[[ DATA TO USE, beginning ]]

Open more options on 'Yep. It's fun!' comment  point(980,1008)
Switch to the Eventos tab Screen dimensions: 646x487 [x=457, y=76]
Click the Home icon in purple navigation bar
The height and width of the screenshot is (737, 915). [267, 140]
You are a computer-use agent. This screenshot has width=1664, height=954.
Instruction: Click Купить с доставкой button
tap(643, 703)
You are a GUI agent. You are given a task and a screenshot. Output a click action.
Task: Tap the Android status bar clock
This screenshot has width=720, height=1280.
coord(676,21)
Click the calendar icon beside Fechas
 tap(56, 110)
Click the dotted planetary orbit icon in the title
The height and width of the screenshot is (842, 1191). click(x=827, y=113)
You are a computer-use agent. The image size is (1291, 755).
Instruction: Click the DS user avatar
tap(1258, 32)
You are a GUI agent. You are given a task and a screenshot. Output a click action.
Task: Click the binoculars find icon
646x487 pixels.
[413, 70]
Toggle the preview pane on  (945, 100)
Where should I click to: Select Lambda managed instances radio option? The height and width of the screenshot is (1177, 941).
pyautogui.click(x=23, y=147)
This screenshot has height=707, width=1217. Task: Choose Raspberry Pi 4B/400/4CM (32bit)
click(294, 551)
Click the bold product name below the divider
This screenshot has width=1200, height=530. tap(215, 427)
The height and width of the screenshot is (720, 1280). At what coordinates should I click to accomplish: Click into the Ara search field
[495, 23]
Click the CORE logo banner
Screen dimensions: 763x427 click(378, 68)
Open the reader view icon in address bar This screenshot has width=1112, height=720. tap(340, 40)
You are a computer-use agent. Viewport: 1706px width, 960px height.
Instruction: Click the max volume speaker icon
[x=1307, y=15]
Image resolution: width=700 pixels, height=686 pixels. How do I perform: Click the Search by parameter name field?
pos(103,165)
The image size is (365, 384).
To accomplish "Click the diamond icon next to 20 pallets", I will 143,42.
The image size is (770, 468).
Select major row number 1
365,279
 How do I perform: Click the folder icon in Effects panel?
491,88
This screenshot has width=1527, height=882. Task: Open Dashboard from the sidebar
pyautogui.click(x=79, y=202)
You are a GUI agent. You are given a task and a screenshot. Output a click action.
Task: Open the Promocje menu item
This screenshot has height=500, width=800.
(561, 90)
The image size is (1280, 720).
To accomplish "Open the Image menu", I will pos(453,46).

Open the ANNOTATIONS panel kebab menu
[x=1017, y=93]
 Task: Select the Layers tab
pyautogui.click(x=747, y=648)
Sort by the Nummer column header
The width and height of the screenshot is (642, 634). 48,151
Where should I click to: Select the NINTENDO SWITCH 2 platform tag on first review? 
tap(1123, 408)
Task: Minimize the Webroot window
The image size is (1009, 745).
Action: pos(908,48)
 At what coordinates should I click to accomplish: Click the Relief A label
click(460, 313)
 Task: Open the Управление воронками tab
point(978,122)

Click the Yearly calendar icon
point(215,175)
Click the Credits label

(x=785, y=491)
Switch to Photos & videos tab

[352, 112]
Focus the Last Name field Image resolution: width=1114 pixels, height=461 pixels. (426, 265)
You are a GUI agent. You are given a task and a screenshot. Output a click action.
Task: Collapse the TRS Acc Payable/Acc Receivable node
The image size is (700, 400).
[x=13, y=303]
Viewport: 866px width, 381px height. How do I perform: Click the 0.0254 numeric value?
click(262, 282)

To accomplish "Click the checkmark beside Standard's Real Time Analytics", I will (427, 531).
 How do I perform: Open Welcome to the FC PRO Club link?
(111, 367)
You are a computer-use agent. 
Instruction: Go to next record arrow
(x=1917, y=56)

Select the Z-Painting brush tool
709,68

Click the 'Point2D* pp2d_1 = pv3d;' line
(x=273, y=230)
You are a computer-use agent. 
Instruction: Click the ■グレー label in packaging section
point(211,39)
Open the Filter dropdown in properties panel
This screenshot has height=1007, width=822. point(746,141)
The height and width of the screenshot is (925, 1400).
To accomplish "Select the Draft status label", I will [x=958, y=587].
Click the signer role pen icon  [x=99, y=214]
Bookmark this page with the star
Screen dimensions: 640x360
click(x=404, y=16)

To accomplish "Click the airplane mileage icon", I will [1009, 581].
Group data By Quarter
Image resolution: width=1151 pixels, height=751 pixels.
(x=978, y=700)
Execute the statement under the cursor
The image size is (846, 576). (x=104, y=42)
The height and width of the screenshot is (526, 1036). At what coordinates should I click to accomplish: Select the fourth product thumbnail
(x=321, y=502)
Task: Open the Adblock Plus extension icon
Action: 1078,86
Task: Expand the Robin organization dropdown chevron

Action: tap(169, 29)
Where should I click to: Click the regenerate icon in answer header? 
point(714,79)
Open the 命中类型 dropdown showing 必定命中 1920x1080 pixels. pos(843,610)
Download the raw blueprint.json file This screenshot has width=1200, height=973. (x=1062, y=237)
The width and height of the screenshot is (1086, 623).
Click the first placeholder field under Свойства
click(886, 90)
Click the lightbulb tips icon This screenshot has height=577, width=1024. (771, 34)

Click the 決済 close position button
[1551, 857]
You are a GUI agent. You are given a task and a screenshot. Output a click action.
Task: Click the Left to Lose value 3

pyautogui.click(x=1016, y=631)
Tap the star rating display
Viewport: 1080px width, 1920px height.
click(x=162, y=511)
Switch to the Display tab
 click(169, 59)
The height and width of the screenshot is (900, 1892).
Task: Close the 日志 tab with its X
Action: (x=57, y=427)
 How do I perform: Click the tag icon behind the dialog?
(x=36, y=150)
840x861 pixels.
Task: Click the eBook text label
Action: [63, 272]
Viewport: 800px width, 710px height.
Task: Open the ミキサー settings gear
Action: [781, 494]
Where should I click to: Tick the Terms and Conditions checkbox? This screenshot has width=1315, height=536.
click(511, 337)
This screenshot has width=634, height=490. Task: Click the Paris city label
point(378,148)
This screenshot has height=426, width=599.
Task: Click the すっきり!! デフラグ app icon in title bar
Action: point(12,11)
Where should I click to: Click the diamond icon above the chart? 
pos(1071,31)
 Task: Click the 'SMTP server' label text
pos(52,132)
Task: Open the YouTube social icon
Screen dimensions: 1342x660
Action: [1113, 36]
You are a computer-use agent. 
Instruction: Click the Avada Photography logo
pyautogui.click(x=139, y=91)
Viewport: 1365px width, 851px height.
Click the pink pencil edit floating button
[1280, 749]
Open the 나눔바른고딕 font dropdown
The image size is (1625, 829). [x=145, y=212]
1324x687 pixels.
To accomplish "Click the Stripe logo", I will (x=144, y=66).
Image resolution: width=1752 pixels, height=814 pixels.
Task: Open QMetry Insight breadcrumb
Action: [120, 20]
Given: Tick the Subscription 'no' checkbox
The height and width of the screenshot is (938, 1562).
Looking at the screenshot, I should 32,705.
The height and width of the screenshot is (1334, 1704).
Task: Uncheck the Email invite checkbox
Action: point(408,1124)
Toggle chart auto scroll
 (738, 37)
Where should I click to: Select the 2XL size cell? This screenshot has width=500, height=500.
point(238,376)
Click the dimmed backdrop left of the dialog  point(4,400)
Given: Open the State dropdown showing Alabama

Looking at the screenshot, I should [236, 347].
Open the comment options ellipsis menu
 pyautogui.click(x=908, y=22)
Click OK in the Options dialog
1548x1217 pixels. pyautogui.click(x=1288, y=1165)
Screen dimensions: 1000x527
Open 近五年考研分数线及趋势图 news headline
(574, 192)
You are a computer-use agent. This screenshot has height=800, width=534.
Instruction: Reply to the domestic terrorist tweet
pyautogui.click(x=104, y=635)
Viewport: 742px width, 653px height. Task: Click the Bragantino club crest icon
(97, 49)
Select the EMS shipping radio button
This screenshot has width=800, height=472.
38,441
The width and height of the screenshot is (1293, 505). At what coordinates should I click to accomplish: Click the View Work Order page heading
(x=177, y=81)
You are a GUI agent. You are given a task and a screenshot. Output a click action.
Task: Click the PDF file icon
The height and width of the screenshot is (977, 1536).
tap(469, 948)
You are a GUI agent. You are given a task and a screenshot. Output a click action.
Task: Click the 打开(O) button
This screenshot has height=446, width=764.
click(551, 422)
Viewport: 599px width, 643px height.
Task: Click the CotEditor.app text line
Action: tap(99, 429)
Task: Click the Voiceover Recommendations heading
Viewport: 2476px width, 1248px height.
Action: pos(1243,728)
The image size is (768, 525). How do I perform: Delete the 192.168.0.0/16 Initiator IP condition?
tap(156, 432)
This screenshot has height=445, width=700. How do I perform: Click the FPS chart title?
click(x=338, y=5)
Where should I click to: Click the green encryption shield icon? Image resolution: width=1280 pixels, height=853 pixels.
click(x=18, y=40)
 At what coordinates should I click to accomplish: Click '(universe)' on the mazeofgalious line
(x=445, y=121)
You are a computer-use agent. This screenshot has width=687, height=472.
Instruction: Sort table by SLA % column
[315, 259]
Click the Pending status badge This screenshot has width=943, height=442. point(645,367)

[[ DATA TO USE, end ]]

**EXERCISE OBJECTIVE:**
Begin at the top of the records above and quote each line exactly, ending with the line that contains "has width=1664, height=954.".

**SOLVED PROBLEM:**
Open more options on 'Yep. It's fun!' comment  point(980,1008)
Switch to the Eventos tab Screen dimensions: 646x487 [x=457, y=76]
Click the Home icon in purple navigation bar
The height and width of the screenshot is (737, 915). [267, 140]
You are a computer-use agent. This screenshot has width=1664, height=954.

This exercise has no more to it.